I think that this theory resonates with me a great deal because I believe my personal sense of imbalance stems, not from specific traumatic events, but from an actualization of the imbalance itself.
The real power of the symbolic can only be real if it remains symbolic.
There is something very cathartic in recognition of this type; it sets a part of you free, like a sigh, in a way that can’t be explained. It’s as though your consciousness is eclipsed for a moment by a glimpse of a larger consciousness.
Žižek uses Donald Rumsfeld’s “things we don’t know we don’t know” speech as an example of the way we consciously interact with our subconscious: there are known knowns, there are known unknowns, and there are unknown unknowns. Žižek believes that there needs to be a fourth thing added to Rumsfeld’s list: the unknown knowns. My recognition is a realization of an unknown known – I’ve always known that this is true, I just didn’t know I knew it until recently.

**Recorded data**.

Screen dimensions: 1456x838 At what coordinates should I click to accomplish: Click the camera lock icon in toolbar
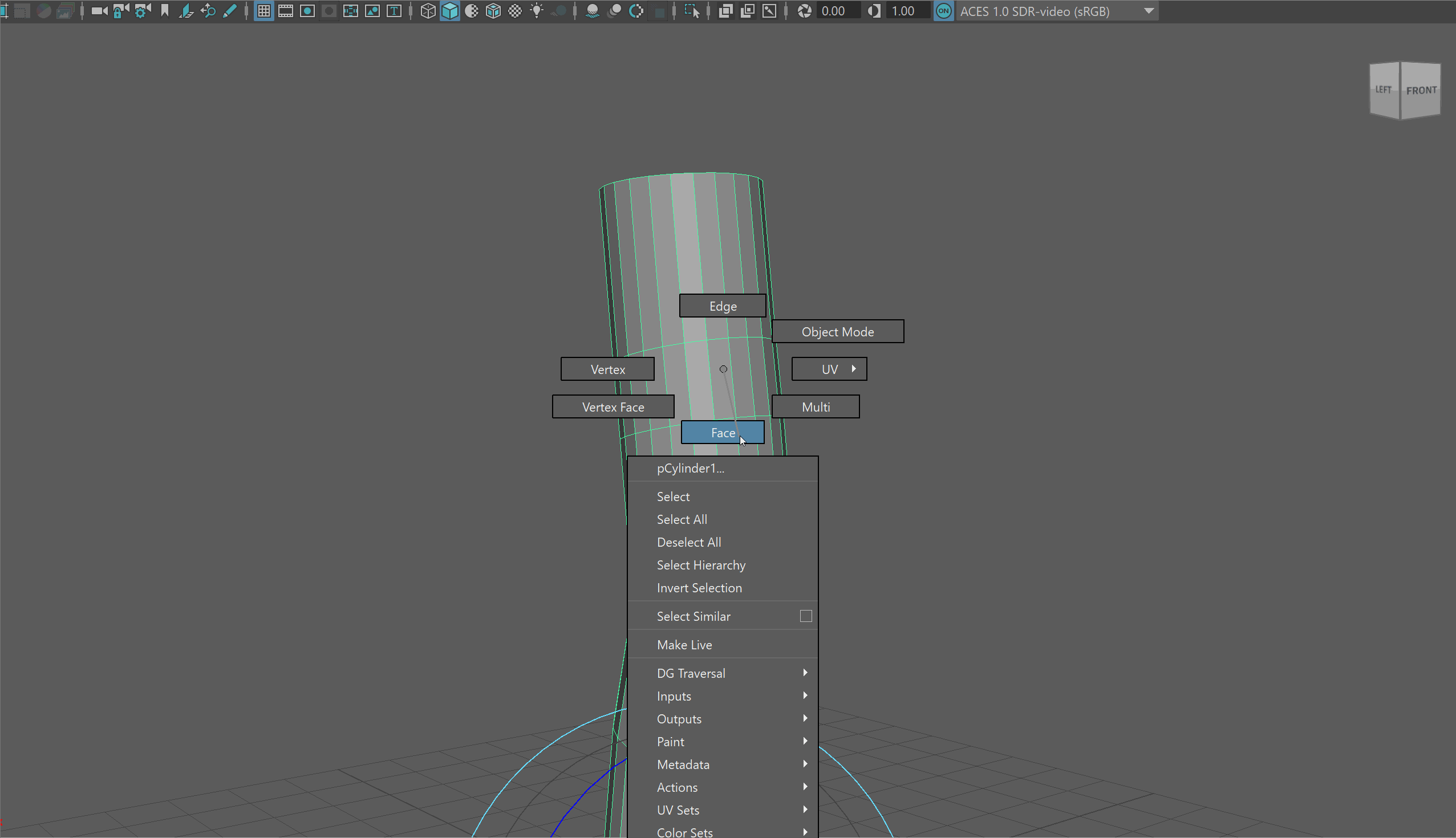pyautogui.click(x=121, y=11)
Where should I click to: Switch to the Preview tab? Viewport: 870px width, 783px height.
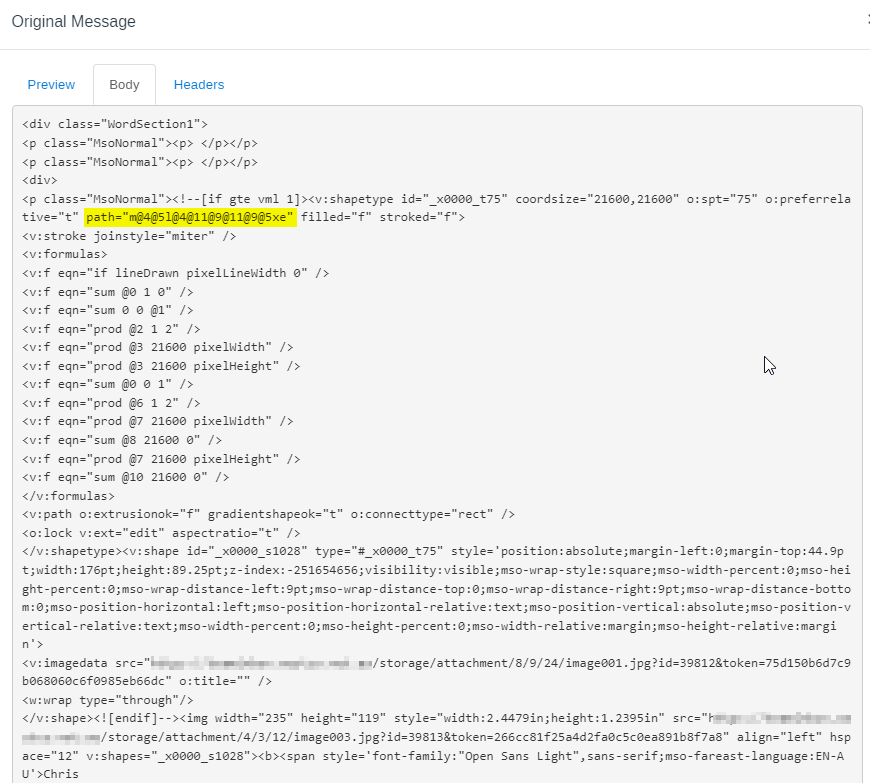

**Task 1**. Please reproduce the stretch of the reflection on unknown knowns from "I think that" through "a larger consciousness.".
**Task 2**. Carry the reflection on unknown knowns forward from the point where it stops.

**Task result 1**.
I think that this theory resonates with me a great deal because I believe my personal sense of imbalance stems, not from specific traumatic events, but from an actualization of the imbalance itself.
The real power of the symbolic can only be real if it remains symbolic.
There is something very cathartic in recognition of this type; it sets a part of you free, like a sigh, in a way that can’t be explained. It’s as though your consciousness is eclipsed for a moment by a glimpse of a larger consciousness.

**Task result 2**.
My artwork is an investigation of my personal feelings of imbalance within my environment – it affects my relationship with other people, nature, and even with myself. My anxiety is simply a result of my inability to control things outside of my control. Because this imbalance is something that society is experiencing as a whole my work functions on a symbolic narrative level and as a virtual texture that exists below the surface narrative level.
I’m excited by the new thoughts that are floating around in my head. I have much to think about.